→ WHAT THE EXERCISE ASKS
Collect every line in the rows below that contains the string "height". Case counts.

→ Rows from a screen grounding dataset

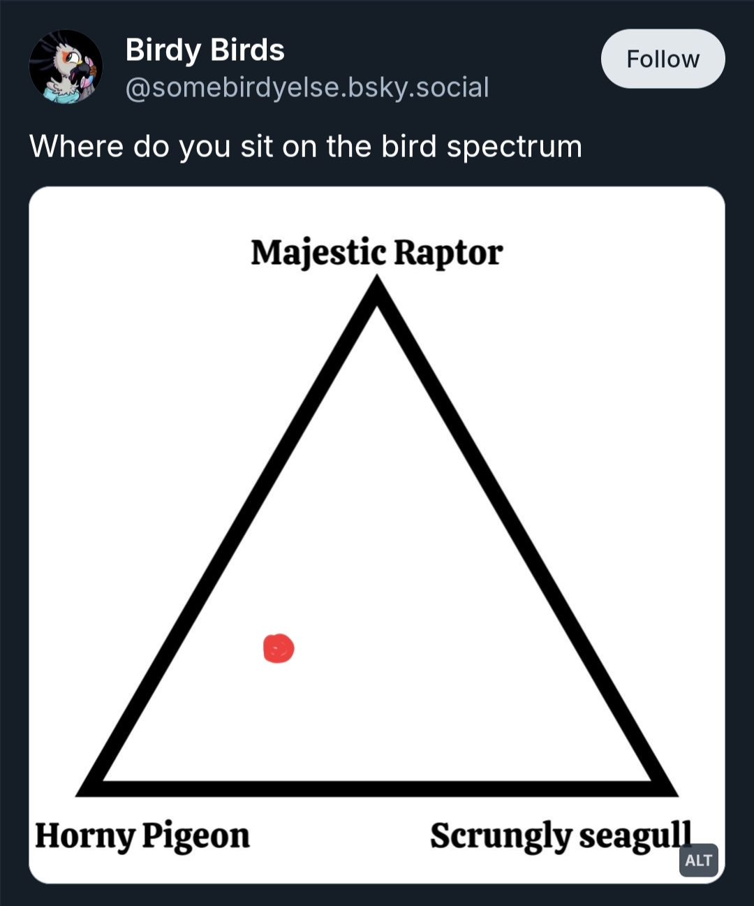Click the ALT badge on the image
This screenshot has width=754, height=906.
(698, 860)
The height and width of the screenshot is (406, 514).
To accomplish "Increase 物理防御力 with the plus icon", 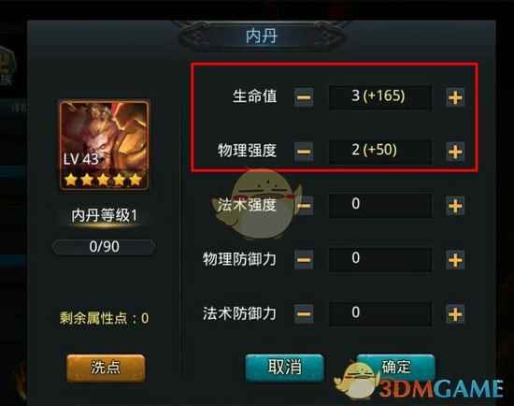I will point(455,260).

→ THE OUTPUT
This screenshot has width=754, height=906.
The height and width of the screenshot is (406, 514).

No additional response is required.